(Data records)
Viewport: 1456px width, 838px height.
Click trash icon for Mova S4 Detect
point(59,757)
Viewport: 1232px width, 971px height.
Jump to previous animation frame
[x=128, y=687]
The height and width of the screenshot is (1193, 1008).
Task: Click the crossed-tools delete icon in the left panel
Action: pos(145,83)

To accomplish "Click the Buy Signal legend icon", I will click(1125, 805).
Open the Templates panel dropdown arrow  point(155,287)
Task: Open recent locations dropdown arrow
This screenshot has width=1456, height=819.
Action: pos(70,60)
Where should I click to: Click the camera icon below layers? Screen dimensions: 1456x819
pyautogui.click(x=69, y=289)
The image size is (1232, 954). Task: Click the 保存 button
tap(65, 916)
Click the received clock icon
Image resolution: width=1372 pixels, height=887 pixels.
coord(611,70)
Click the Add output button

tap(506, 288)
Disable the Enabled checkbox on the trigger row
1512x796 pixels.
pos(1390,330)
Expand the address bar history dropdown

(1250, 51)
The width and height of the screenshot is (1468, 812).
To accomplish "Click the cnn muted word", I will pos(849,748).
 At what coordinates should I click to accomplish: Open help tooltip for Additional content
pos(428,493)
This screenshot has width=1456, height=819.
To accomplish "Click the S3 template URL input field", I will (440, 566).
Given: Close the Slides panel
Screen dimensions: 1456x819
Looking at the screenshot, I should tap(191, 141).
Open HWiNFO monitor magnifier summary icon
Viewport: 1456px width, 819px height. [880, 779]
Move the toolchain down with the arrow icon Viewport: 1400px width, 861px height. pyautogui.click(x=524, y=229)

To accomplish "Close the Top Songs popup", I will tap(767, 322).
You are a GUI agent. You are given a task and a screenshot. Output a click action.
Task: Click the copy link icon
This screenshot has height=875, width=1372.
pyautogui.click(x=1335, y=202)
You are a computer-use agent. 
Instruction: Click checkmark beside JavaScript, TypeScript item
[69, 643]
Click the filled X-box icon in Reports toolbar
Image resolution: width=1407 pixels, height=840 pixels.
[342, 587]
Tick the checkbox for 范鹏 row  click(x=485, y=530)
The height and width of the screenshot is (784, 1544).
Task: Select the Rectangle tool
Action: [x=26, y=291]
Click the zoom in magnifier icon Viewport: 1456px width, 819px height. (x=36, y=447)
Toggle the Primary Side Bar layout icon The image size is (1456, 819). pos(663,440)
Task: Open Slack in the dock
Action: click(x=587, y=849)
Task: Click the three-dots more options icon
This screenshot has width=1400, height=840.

▸ What to work on
Each line above must be printed exactly as it appears.

▸ Response
Viewport: 1456px width, 838px height.
Click trash icon for Mova S4 Detect
point(59,757)
Viewport: 1232px width, 971px height.
Jump to previous animation frame
[x=128, y=687]
The height and width of the screenshot is (1193, 1008).
Task: Click the crossed-tools delete icon in the left panel
Action: pos(145,83)

To accomplish "Click the Buy Signal legend icon", I will click(1125, 805).
Open the Templates panel dropdown arrow  point(155,287)
Task: Open recent locations dropdown arrow
This screenshot has width=1456, height=819.
Action: pos(70,60)
Where should I click to: Click the camera icon below layers? Screen dimensions: 1456x819
pyautogui.click(x=69, y=289)
The image size is (1232, 954). Task: Click the 保存 button
tap(65, 916)
Click the received clock icon
Image resolution: width=1372 pixels, height=887 pixels.
coord(611,70)
Click the Add output button

tap(506, 288)
Disable the Enabled checkbox on the trigger row
1512x796 pixels.
pos(1390,330)
Expand the address bar history dropdown

(1250, 51)
The width and height of the screenshot is (1468, 812).
To accomplish "Click the cnn muted word", I will pos(849,748).
 At what coordinates should I click to accomplish: Open help tooltip for Additional content
pos(428,493)
This screenshot has width=1456, height=819.
To accomplish "Click the S3 template URL input field", I will (440, 566).
Given: Close the Slides panel
Screen dimensions: 1456x819
Looking at the screenshot, I should tap(191, 141).
Open HWiNFO monitor magnifier summary icon
Viewport: 1456px width, 819px height. [880, 779]
Move the toolchain down with the arrow icon Viewport: 1400px width, 861px height. pyautogui.click(x=524, y=229)

To accomplish "Close the Top Songs popup", I will tap(767, 322).
You are a GUI agent. You are given a task and a screenshot. Output a click action.
Task: Click the copy link icon
This screenshot has height=875, width=1372.
pyautogui.click(x=1335, y=202)
You are a computer-use agent. 
Instruction: Click checkmark beside JavaScript, TypeScript item
[69, 643]
Click the filled X-box icon in Reports toolbar
Image resolution: width=1407 pixels, height=840 pixels.
[342, 587]
Tick the checkbox for 范鹏 row  click(x=485, y=530)
The height and width of the screenshot is (784, 1544).
Task: Select the Rectangle tool
Action: [x=26, y=291]
Click the zoom in magnifier icon Viewport: 1456px width, 819px height. (x=36, y=447)
Toggle the Primary Side Bar layout icon The image size is (1456, 819). pos(663,440)
Task: Open Slack in the dock
Action: click(x=587, y=849)
Task: Click the three-dots more options icon
This screenshot has width=1400, height=840.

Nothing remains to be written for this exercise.